Research by biochemistry professor Henry Higgs and his research team has led to new breakthroughs into the cause of the kidney disease Focal and segmental glomerulosclerosis and the neurodegenerative disease Charcot-Marie-Tooth disease.
Higgs's lab discovered over a year ago that the INF2 protein plays a key role in the fission process of mitochondria, which led to a recent collaborative publication with researchers at Harvard Medical School about how mutations on the INF2 protein are related to the formation of the FSGS kidney disease.
The disease hinders the kidney's ability to function, requiring patients to undergo a full kidney transplant.
"This was part of the desert of the genome that did not have any mapped function yet," said Higgs. "We started doing research on this protein with absolutely no idea what it did."
Higgs' lab focused its attention on the formin family of proteins, which includes the INF2 protein.
They discovered that the protein, which is generally found in the cell's endoplasmic reticulum, helps in the fission process of mitochondria.
This function of the INF2 protein was previously unknown, Higgs said.
Vinay Ramabhadran GR'12, who began working with Higgs in his lab in 2006, said that their research aimed to discover the most fundamental source of the disease.
"The key is to start off small at the protein level, then go to the cellular level, then organs and then the whole body," he said.
Mitochondria fission and fusion is important because it protects the mitochondria's genome.
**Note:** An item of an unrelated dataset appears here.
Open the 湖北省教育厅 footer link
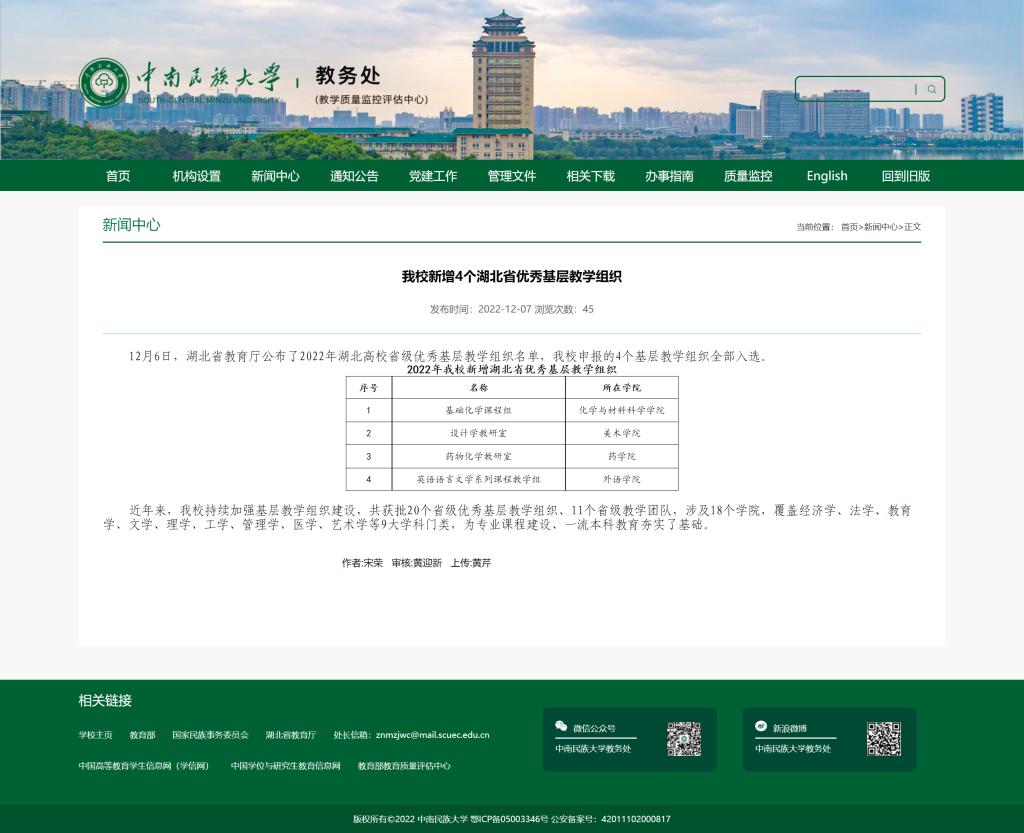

Higgs hypothesized that fission is used to separate out the damaged parts of the genome.
In their research, Higgs and his research assistants found that when the INF2 protein mutates incorrectly, a cell's mitochondria can no longer perform fission normally, and the cell becomes diseased, Higgs said.
"People have been looking at how mitochondria have been undergoing fission for a while, but there was a missing step that nobody knew how it worked. This filled that step," Higgs said.
After Higgs and his team published an initial paper on the INF2 protein, his lab was contacted by a group from Harvard Medical School led by Martin Pollak that was researching mitochondrial fission and its connection to the FSGS kidney disease.
The two labs then worked together to produce a paper connecting the INF2 protein to problems with mitochondrial fission in the FSGS disease, Higgs said.
Shortly after, a French lab led by Corinne Antignac and Geraldine Mollet published a paper connecting mutations on the INF2 protein to the neurodegenerative Charcot-Marie-Tooth disease.
The disease, currently incurable, affects 1 in 2,500 people and causes loss of muscle tissue and touch sensation in various parts of the body, according to Higgs.
The long-term goal of research related to the INF2 protein is to develop drugs to prevent the INF2 mutation that causes neurodegenerative diseases, according to Farida Korobova, who works on Higgs' research team.
Higgs and his research team hope that their research will help with future discoveries about common neurodegenerative diseases like Alzheimer's, Parkinson's and Huntington's diseases, Korobova said.
"It is not that direct, and it is a long way from a cure, but it is a starting direction," Korobova said.
In the more immediate future, Higgs and his research team said they hope that their research can be used to help identify characteristics of individuals susceptible to developing these neurodegenerative diseases, according to Higgs. Identifying these diseases early in their development can improve patients' outcomes and slow the progress of the diseases.
There is much more research to be done about the INF2 protein and its effect on mitchondrial fission, Higgs said.
"We strongly suspect now that our mechanism in Science journal is incomplete and we are trying to add to that mechanism," Higgs said.